Problem
Without including any pictures, write out the listing below exactly.

Available data
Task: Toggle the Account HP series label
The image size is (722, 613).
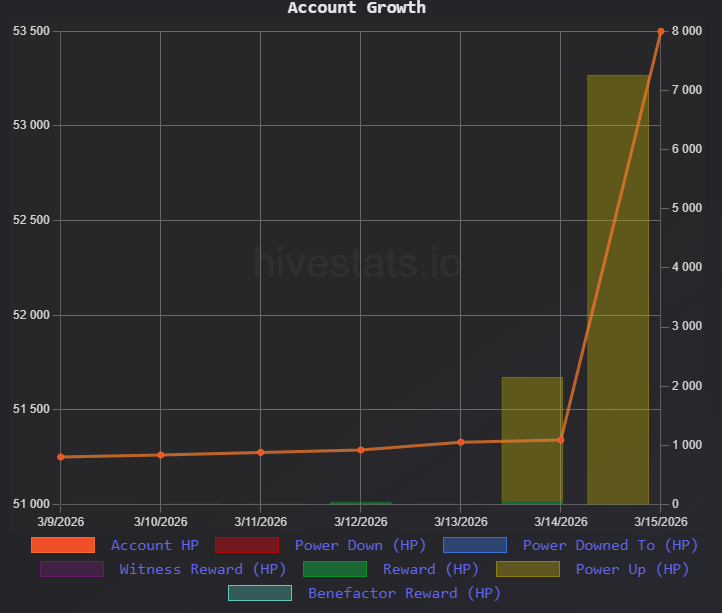Action: 155,545
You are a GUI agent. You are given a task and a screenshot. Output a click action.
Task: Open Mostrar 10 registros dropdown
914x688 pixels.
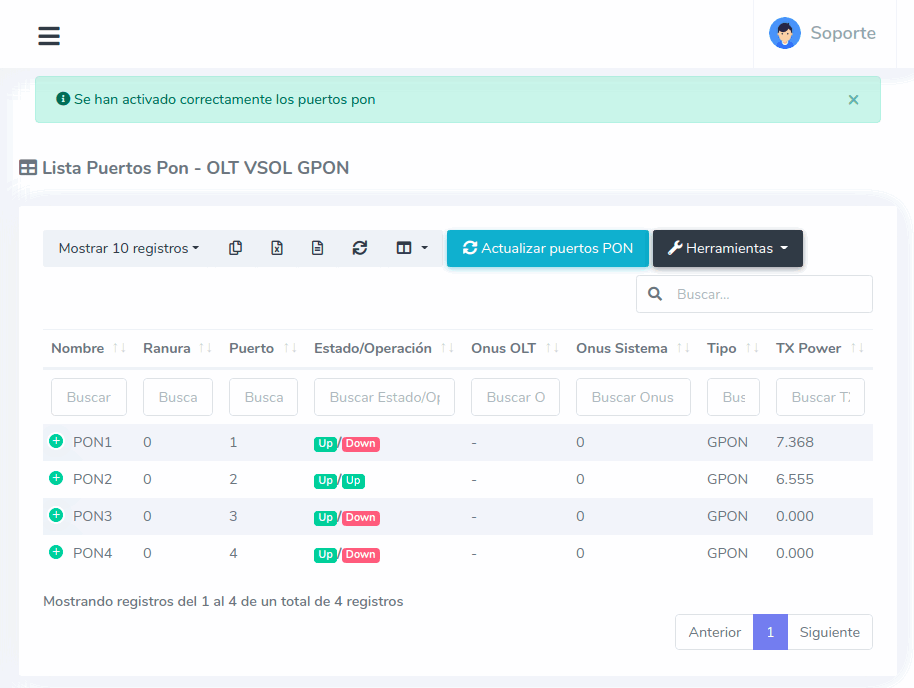[128, 248]
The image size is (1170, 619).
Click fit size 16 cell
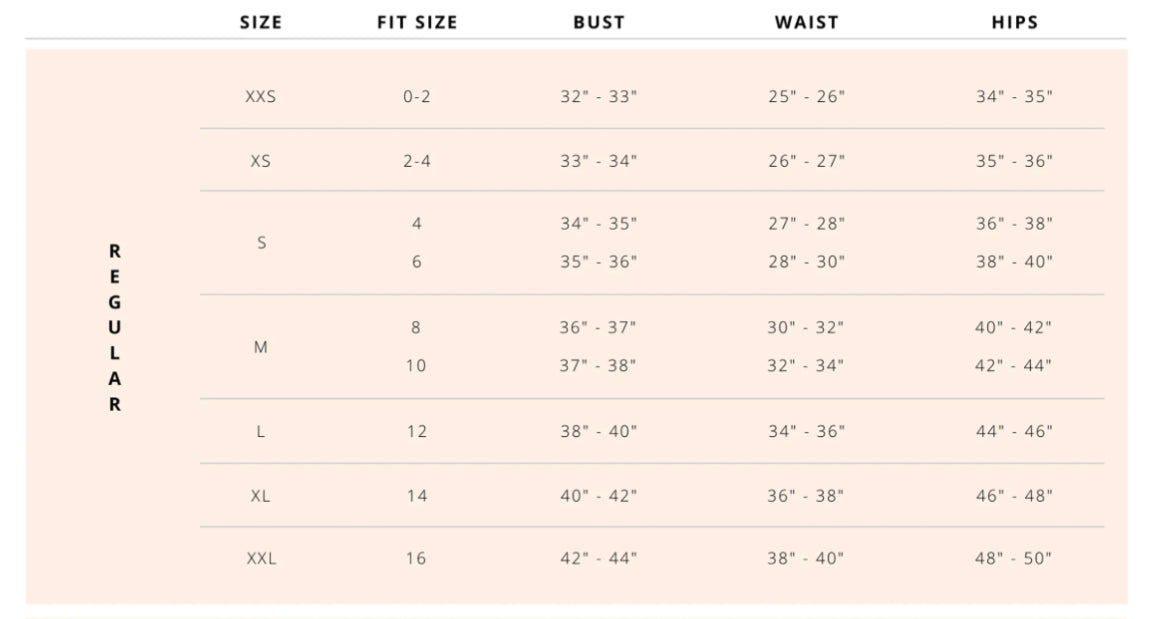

Task answer
Task: Toggle the Account HP series label
The image size is (722, 613).
Action: 155,545
You are a GUI agent. You are given a task and a screenshot. Output a click action.
Task: Open Mostrar 10 registros dropdown
914x688 pixels.
[128, 248]
The image size is (1170, 619).
Click fit size 16 cell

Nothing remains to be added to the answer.